Turn the stretch of the listing below from the line containing "Task: Click the green traffic light in photo" through the line containing "Open the @FabrizioRomano" into a numbered list, leaving out any blank lines.

--- START RECORDS ---

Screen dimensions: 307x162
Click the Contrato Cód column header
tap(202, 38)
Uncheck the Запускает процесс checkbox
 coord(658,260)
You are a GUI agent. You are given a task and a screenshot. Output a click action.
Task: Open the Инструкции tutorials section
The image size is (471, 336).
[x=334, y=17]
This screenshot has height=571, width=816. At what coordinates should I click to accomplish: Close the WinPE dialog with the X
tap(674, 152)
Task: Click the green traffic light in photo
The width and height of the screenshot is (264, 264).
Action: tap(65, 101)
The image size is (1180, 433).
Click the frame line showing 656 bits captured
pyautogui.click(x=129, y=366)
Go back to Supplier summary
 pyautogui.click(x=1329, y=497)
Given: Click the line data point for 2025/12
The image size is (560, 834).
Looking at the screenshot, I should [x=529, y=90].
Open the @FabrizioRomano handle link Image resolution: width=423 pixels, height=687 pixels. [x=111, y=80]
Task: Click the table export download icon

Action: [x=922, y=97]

--- END RECORDS ---
--- START RECORDS ---

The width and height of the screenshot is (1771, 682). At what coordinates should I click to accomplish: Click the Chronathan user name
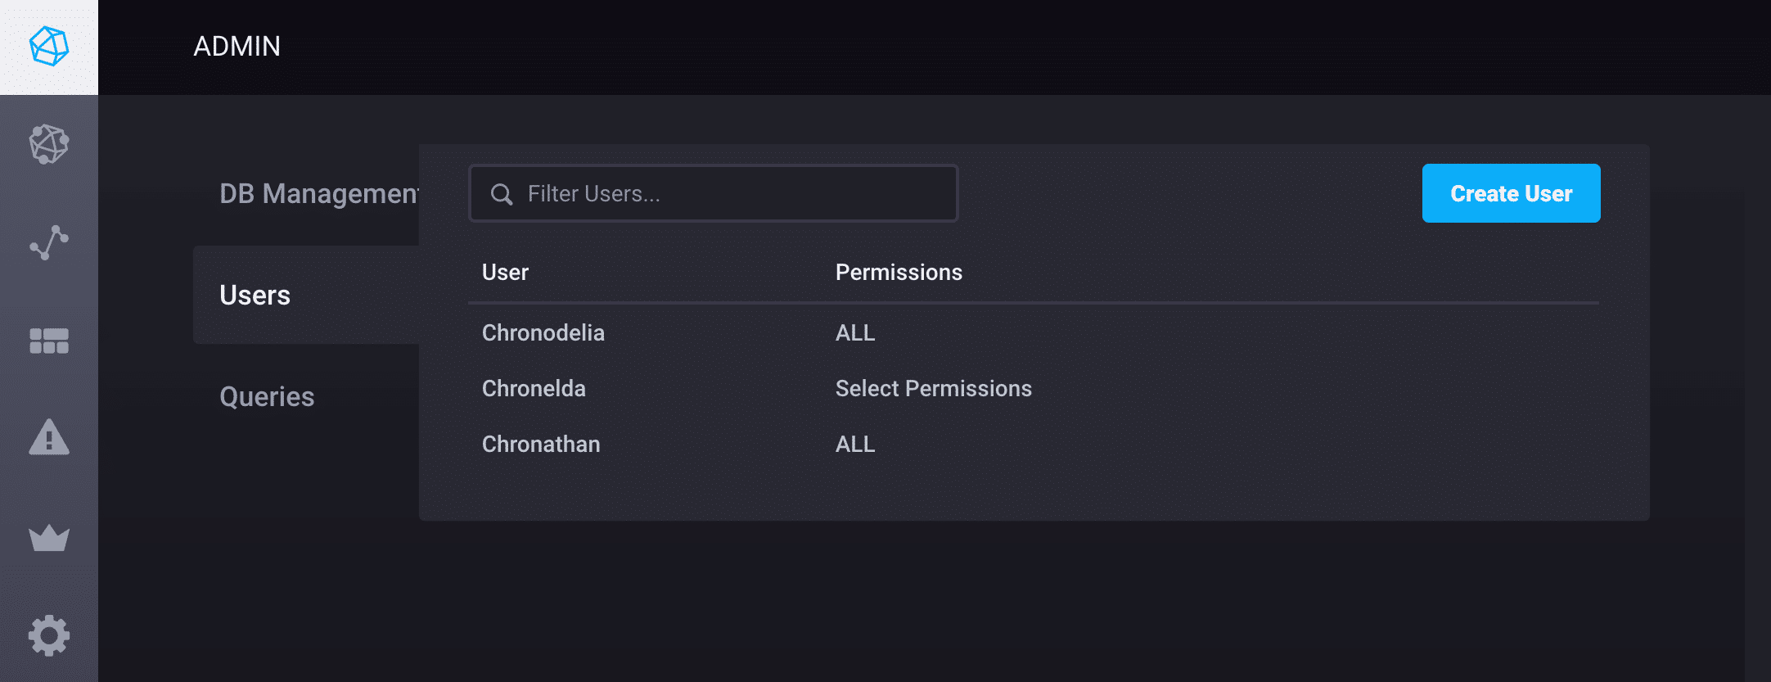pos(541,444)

--- END RECORDS ---

— TASK SOLUTION —
1. Task: Click the green traffic light in photo
2. The width and height of the screenshot is (264, 264).
3. Action: tap(65, 101)
4. The image size is (1180, 433).
5. Click the frame line showing 656 bits captured
6. pyautogui.click(x=129, y=366)
7. Go back to Supplier summary
8.  pyautogui.click(x=1329, y=497)
9. Given: Click the line data point for 2025/12
10. The image size is (560, 834).
11. Looking at the screenshot, I should [x=529, y=90].
12. Open the @FabrizioRomano handle link Image resolution: width=423 pixels, height=687 pixels. [x=111, y=80]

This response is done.